Reporting results for the year to January 2013, the multichannel fashion retailer said that while its predominantly online Directory business was still growing faster than sales through stores, the differential was narrowing. Instead, it put the emphasis on the way the two sales channels complement each other.
“The two businesses continue to work well together and support each other in many ways,” said Next chief executive Lord Wolfson in the retailer’s end of year statement.
“For example, over 20% of Directory sales are delivered through our stores and over 60% of the returns come back that way.”
In the year to January 2013, Next sales grew by 3.1% to £3.5bn, thanks to online sales growth of 9.5%, to £1.2bn, while store sales stayed flat at £2.2bn. Pre-tax profits before exceptional items rose by 9% to £622m, and profit attributable to the Next Directory grew by 15.1% to £302m.
The company is now looking to grow sales both online and through international expansion. Pointing to “good opportunities for growth” in the UK, Next said: “In the UK, growth is driven by the wider online market and by improving delivery services.” Recent steps towards improving those services in the last year included the move to a 10pm cut off for standard next-day delivery and enabling collection of next-day delivery to store items after 12.30pm, from 4pm previously.
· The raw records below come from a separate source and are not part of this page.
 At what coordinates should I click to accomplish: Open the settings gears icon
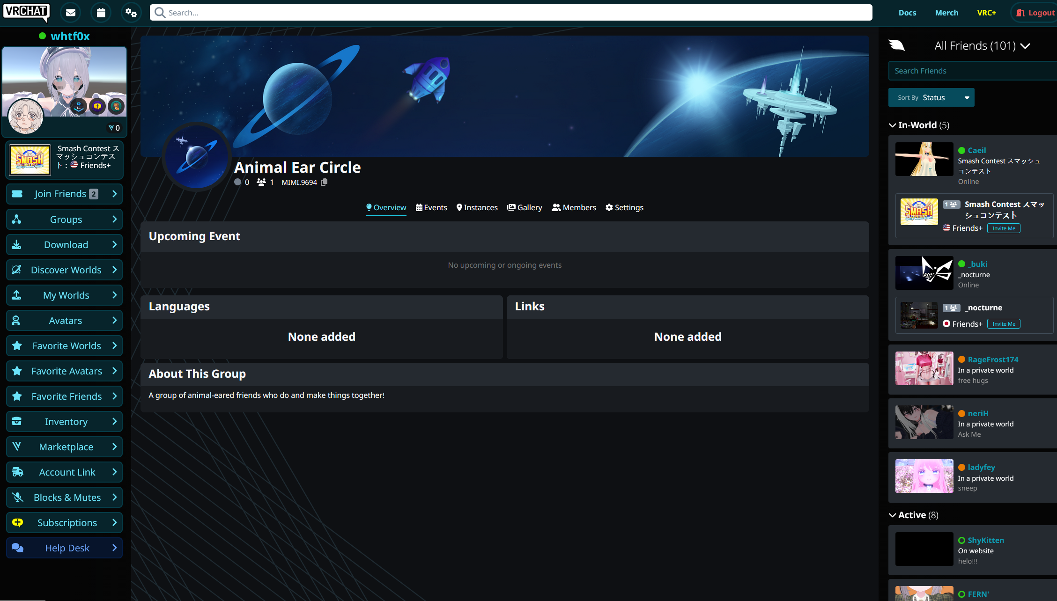(x=131, y=13)
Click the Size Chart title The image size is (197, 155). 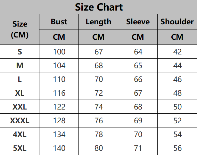click(x=99, y=7)
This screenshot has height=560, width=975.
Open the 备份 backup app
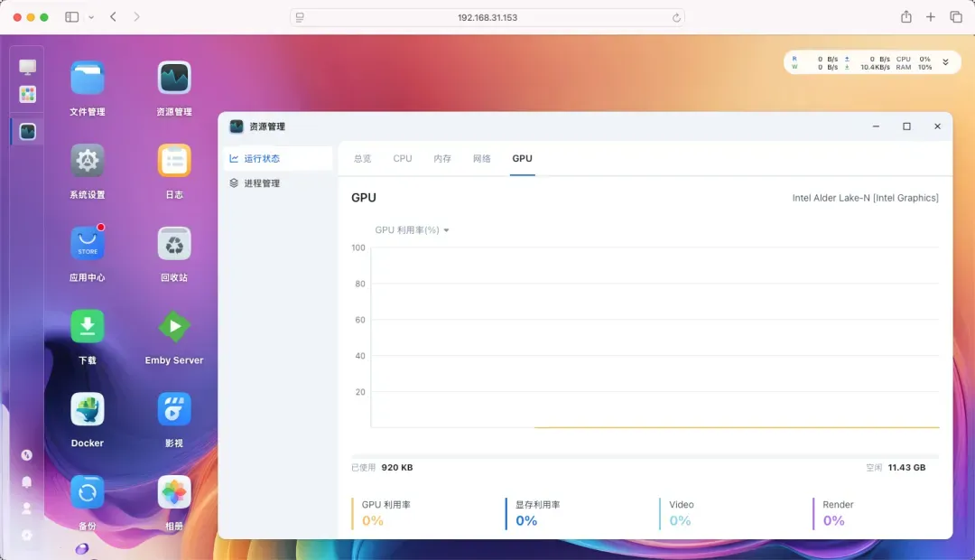pos(88,492)
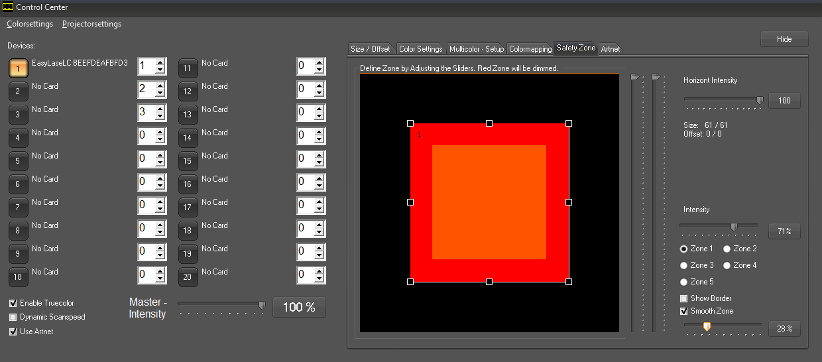The height and width of the screenshot is (362, 822).
Task: Click the top-left handle of the red zone
Action: click(x=410, y=123)
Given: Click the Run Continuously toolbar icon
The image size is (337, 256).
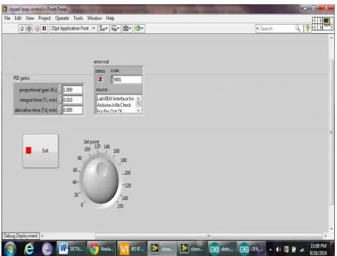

Meanwhile international online sales grew to £54m, from £33m last time. The company now sells direct to 60 countries and expects to grow online international takings to at least £70m in the next year.
Elsewhere the company said it would also be looking to grow through profitable new space, improved product ranges, a focus on cash generation and rigorous control of costs.
Lord Wolfson said: “Next has performed well in a difficult year, delivering good growth in sales and profits.” He added: “The year ahead looks no less challenging but the group is well prepared and has further opportunities for growth.”